In short, Li Hongwei ranks among the world’s most sophisticated contemporary artists, admired in China, in the West, and around the world. His ceramics are not merely technically accomplished; rather, they rise to the highest order of technical excellence. With their new colors—and particularly with their well-controlled crystalline decorative elements within the glazes—his porcelains reveal exceptional innovation, picking up and pushing forward a tradition of creativity that had lain dormant for several centuries. Best of all, his ceramics and his ceramic-and-stainless-steel sculptures are breathtakingly beautiful, an absolute joy to behold.
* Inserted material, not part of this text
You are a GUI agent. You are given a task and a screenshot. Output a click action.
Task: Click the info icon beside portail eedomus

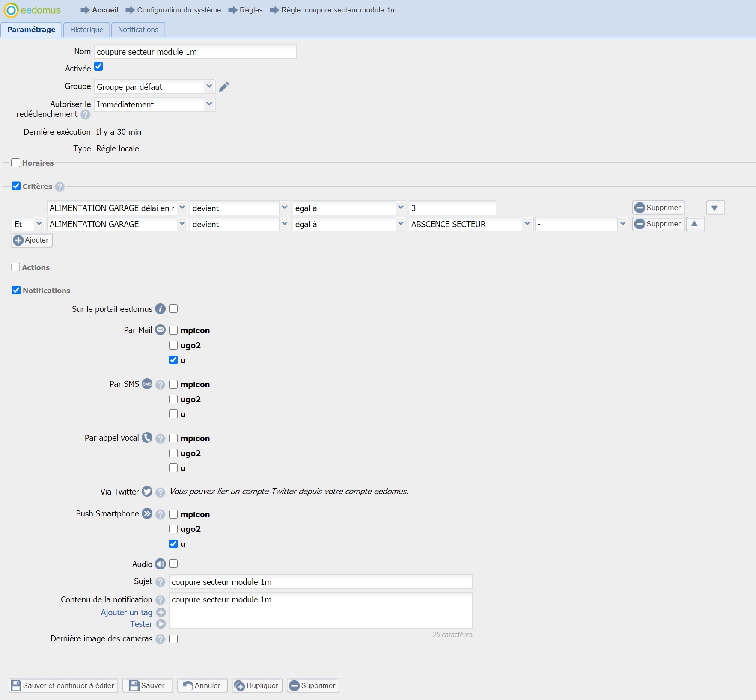pyautogui.click(x=160, y=309)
If a ceramic masterpiece is defined as a work of fired clay that represents the supremely happy marriage of creativity, technical excellence, and aesthetic merit, then Li Hongwei’s works, whether his ceramics or his sculptures, are masterpieces, and he is a master artist to the world.

 



 

 

Robert D. Mowry was for many years the Alan J. Dworsky Curator of Chinese Art and Head of the Department of Asian Art at the Harvard Art Museums and also Senior Lecturer in Chinese and Korean Art in Harvard’s Department of the History of Art and Architecture. A specialist in Chinese art, he has also done considerable work with Korean art, publishing in the field and building a collection of Korean paintings and ceramics for the Harvard Art Museums. He served as the founding Curator of the Mr. and Mrs. John D. Rockefeller 3rd Collection at The Asia Society in New York from 1980 until 1986. His best-known publication, Hare’s Fur, Tortoiseshell, and Partridge Feathers: Chinese Brown- and Black-Glazed Ceramics, 400–1400, is the catalogue of a 1995 exhibition that pioneered the scholarly study of Chinese brown- and black-glazed ceramics. Since his retirement from Harvard in 2013, he has been serving as a Senior Consultant in Chinese and Korean Art at Christie’s; though working primarily with Christie’s New York offices, he also has responsibilities toward the London, Paris, and Hong Kong offices. He’s not involved in sales in marketing; rather, he does research, publishes scholarly articles, and conducts continuing-education seminars for the Christie’s professional staff.